In a small study comparing children with CIs and CP with those with CIs alone (n=8; age and sex-matched pairs), audiologic outcomes were mixed.51 Within the CP group, four children performed similarly to their matched peers on measures of receptive and expressive language, speech perception, and social maturity. These children had less severe cognitive and motor impairment. The remaining four children in the CP group had a more severe degree of impairment and demonstrated slower rates of improvement in speech and auditory perception over time compared with the control group. Cruz et al also found that children with CP (n=4) develop language at a slower rate than CI children without additional disabilities.16 The CP group also displayed higher rates of externalizing behaviors (eg, aggression) than typically developing children prior to implantation. However, externalizing behaviors decreased over time at a rate similar to that in the control group.
Steven et al evaluated the speech recognition scores of 36 children with CP 2 years after implantation without a control group.52 Results showed that children with mild cognitive disabilities displayed speech recognition scores that were significantly higher than those with severe impairments. Similarly, Bacciu et al reported on the auditory perception and speech intelligibility of five children with CP and CIs (mean age at implantation 91.6±9.7 years).53 All five children demonstrated substantial improvements in auditory perception and speech intelligibility at least 1 year after device activation.

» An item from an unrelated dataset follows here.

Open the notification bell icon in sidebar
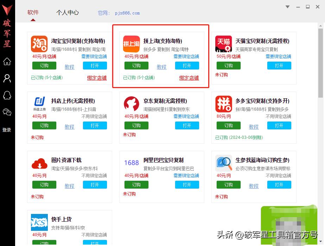 [7, 95]
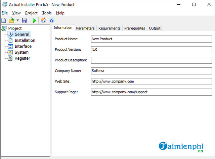The image size is (215, 159).
Task: Switch to the Requirements tab
Action: point(109,28)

In conclusion, results were mixed, with children who had more severe CP developing language at a slower rate than those with milder CP. The findings across studies are similar to those for children with DD. It is evident that children with CP do improve following cochlear implantation, although expectations for development may need to be adjusted based on the degree of impairment. Furthermore, specific accommodations are often needed to assist the child with CP in wearing the implant device. A physical or occupational therapist should be consulted when making these adjustments.
Learning disorder (LD), also known as “specific learning disorder” in the Diagnostic and Statistical Manual of Mental Disorders, Fifth Edition (DSM-5), is a neurodevelopmental disorder characterized by persistent difficulties learning core academic skills.20 Key academic skills include reading single words accurately and fluently, reading comprehension, written expression and spelling, calculation, and mathematical reasoning. LD occurs due to an interaction of genetic, epigenetic, and environmental factors that affect the brain’s ability to perceive or process verbal or nonverbal information efficiently and accurately. In contrast to talking and walking, which are acquired developmental milestones that occur with maturation of the brain, academic skills must be explicitly taught and learned.20 LDs disrupt the acquisition of learning skills, despite having an adequate opportunity to learn.

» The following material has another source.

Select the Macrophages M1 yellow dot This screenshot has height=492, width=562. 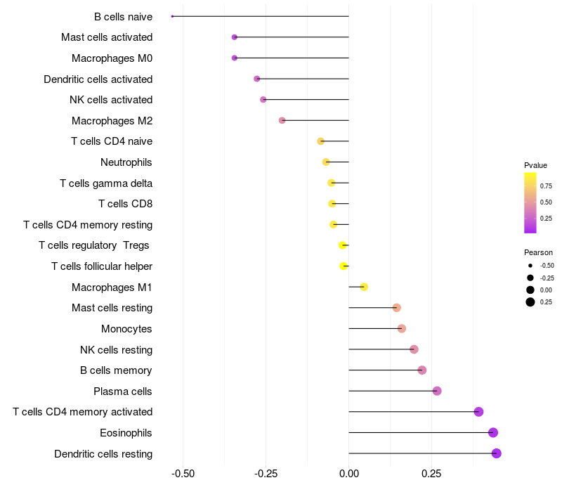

The prevalence of LDs across academic domains of reading, writing, and mathematics is 5%–15% among school-aged children (see Table 1).20 LDs are more common in males than females (estimates range from 2:1 to 3:1). Deafness has been linked to increased rates of academic difficulties, particularly the acquisition of reading skills.54 The Annual Gallaudet Survey reported a national average of 7.2%.14
Studies have shown a mixed pattern of outcomes. Isaacson et al matched five post-meningitic children with CIs and LDs (mean age at implantation 5.4 years) to non-LD peers (mean age at implantation 5.2 years).55 In general, children with hearing loss and LDs made substantial improvements postimplantation; however, their progress was slower and less consistent in speech perception, speech-reading, and receptive vocabulary than the non-LD group over 30 months postimplantation. In contrast, Cruz et al compared seven children with LDs with 157 children without additional disabilities, and found no significant differences in the rate of language growth between groups pre to 36 months postimplantation.16 However, the LD group had worse language scores prior to implantation. It is important to note that externalizing behavior problems decreased over 3 years postimplantation in this group. Positive outcomes from preimplantation to postimplantation were also reported in a sample of 20 children with CIs and LDs 1 year after implantation.56 However, there was no typically developing deaf comparison group. Two case reports also reported improvements in speech intelligibility and auditory perception.26,57
Studies of children with hearing loss and LD, which documented later implantation (eg, after 10 years of age) have consistently reported worse language outcomes and furthermore their reliance on manual forms of communication.58–60 Both the severity of the learning disability and length of auditory deprivation are key factors in explaining the variability of these speech and language outcomes. In sum, these children should be implanted as early as possible and should receive early intervention and ongoing monitoring of their academic functioning.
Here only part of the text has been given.